The Operator Pattern
The prometheus-operator watches for ServiceMonitor/PrometheusRule resources and automatically updates Prometheus configuration.
5.1 Dry Run (Optional - Will Fail)
| Dry-run will fail with CRD errors on first install. This is expected. |
helm install prometheus prometheus-community/kube-prometheus-stack \
--namespace monitoring \
--values /tmp/prometheus-values.yaml \
--dry-run
Error: INSTALLATION FAILED: unable to build kubernetes objects from release manifest:
resource mapping not found for name: "prometheus-kube-prometheus-alertmanager"
no matches for kind "Alertmanager" in version "monitoring.coreos.com/v1"
ensure CRDs are installed first
Why this happens: Dry-run validates against existing cluster state. CRDs (Custom Resource Definitions) like Alertmanager, Prometheus, ServiceMonitor don’t exist yet - they get installed during the actual Helm install.
Solution: Skip dry-run on first install, or proceed directly to 5.2. Dry-run works on subsequent upgrades.
5.2 Install
helm install prometheus prometheus-community/kube-prometheus-stack \
--namespace monitoring \
--values /tmp/prometheus-values.yaml
5.3 Wait for Pods
kubectl -n monitoring get pods -w
NAME READY STATUS RESTARTS AGE
alertmanager-prometheus-kube-prometheus-alertmanager-0 2/2 Running 0 67s
prometheus-grafana-6dcfb98c6-rjxsm 3/3 Running 0 83s
prometheus-kube-prometheus-operator-664f9898f9-txw9b 1/1 Running 0 77s
prometheus-kube-state-metrics-7dfddfdf48-5cwlc 1/1 Running 0 77s
prometheus-prometheus-kube-prometheus-prometheus-0 2/2 Running 0 66s
prometheus-prometheus-node-exporter-kp67p 1/1 Running 0 78s
Grafana may show 2/3 briefly while sidecars initialize. Wait for 3/3.
|
5.4 Verify Password
Confirm your password was deployed correctly:
kubectl -n monitoring get secrets prometheus-grafana -o jsonpath="{.data.admin-password}" | base64 -d ; echo
Should match what you stored in gopass: gopass show -o v3/domains/d000/k3s/grafana
5.5 Verify PVCs
kubectl -n monitoring get pvc
NAME STATUS VOLUME CAPACITY ACCESS MODES STORAGECLASS
prometheus-prometheus-kube-prometheus-prom... Bound pvc-xxxx 50Gi RWO nfs-client
alertmanager-prometheus-kube-prometheus-al... Bound pvc-xxxx 5Gi RWO nfs-client
prometheus-grafana Bound pvc-xxxx 10Gi RWO nfs-client
5.6 Verify NAS Storage
# Use short hostname (SSH config handles the rest)
ssh nas-01 "ls -la /volume1/k3s/"
drwxrwxrwx+ 1 root root 1012 Feb 22 21:56 .
drwxrwxrwx 1 root root 0 Feb 22 21:56 monitoring-alertmanager-prometheus-kube-prometheus-...
drwxrwxrwx 1 472 472 52 Feb 22 22:01 monitoring-prometheus-grafana-pvc-...

*-*-*

* TASK INSTRUCTIONS
1) According to the Prometheus install guide, why does the dry run fail on a first install?
2) In the Prometheus install guide, shorten the paragraph that begins "Why this happens" while keeping its main facts.
3) Pick up the Prometheus install guide after its last line and write what comes next.

* INFORMATION SHOWN
*-*-*

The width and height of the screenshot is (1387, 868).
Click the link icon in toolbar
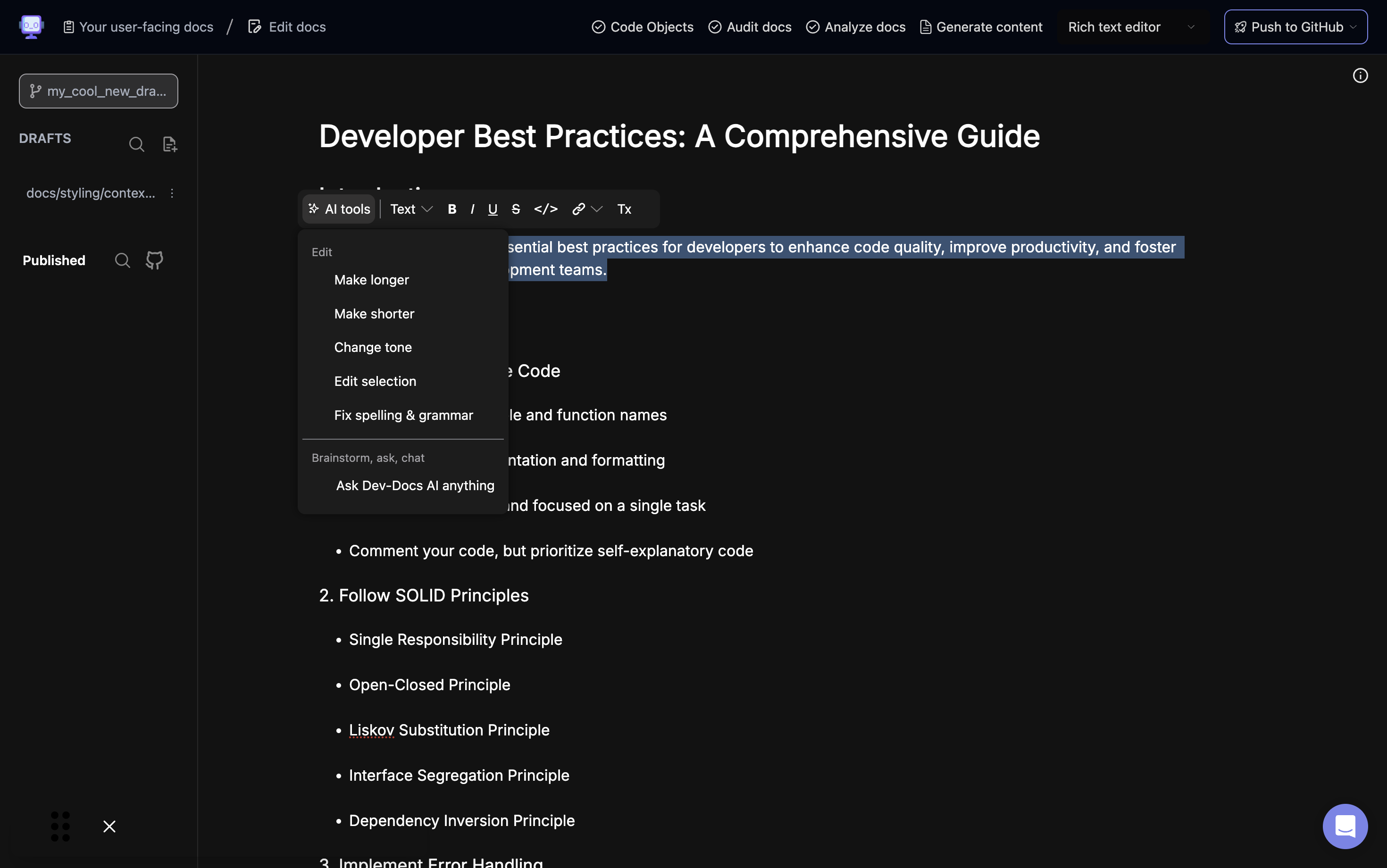click(x=579, y=209)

*-*-*

* TASK RESPONSES
1) The dry run checks against the current cluster, and custom resource definitions such as Alertmanager, Prometheus and ServiceMonitor don't exist yet because they are only installed during the real Helm install.

2) A dry run checks against the cluster as it is now, but CRDs like Alertmanager, Prometheus and ServiceMonitor are only added by the real Helm install, so they don't exist yet.

3)
drwxrwxrwx 1 root root 26 Feb 22 21:56 monitoring-prometheus-prometheus-kube-prometheus-...
Directory names follow pattern: <namespace>-<pvc-name>-<pvc-uuid>
|
Phase 6: Access Services
6.1 Get Service IPs
kubectl -n monitoring get svc | awk '{print $1, $3, $5}'
NAME CLUSTER-IP PORT(S)
alertmanager-operated None 9093/TCP,9094/TCP,9094/UDP
prometheus-grafana 10.43.18.82 80/TCP
prometheus-kube-prometheus-alertmanager 10.43.69.110 9093/TCP,8080/TCP
prometheus-kube-prometheus-operator 10.43.162.126 443/TCP
prometheus-kube-prometheus-prometheus 10.43.205.102 9090/TCP,8080/TCP
prometheus-kube-state-metrics 10.43.147.44 8080/TCP
prometheus-operated None 9090/TCP
prometheus-prometheus-node-exporter 10.43.228.32 9100/TCP
6.2 Open Firewall Ports
Rocky Linux 9 has firewalld enabled. Port-forward binds to 0.0.0.0 but firewall blocks external access.
sudo firewall-cmd --add-port=3000/tcp --permanent # Grafana
sudo firewall-cmd --add-port=9090/tcp --permanent # Prometheus
sudo firewall-cmd --add-port=9093/tcp --permanent # AlertManager
sudo firewall-cmd --add-port=9100/tcp --permanent # Node Exporter (metrics scraping)
sudo firewall-cmd --reload
success
success
success
success
success
Port 9100 is required for Prometheus to scrape Node Exporter metrics. Without it, you’ll see TargetDown alerts and "no route to host" errors in Prometheus targets.
|
Verify from workstation:
nc -zv 10.50.1.120 3000
# Expected: Connection to 10.50.1.120 3000 port [tcp/hbci] succeeded!
6.3 Port Forward (Quick Access)
# Grafana (localhost:3000)
kubectl -n monitoring port-forward svc/prometheus-grafana 3000:80 --address 0.0.0.0 &
# Prometheus (localhost:9090)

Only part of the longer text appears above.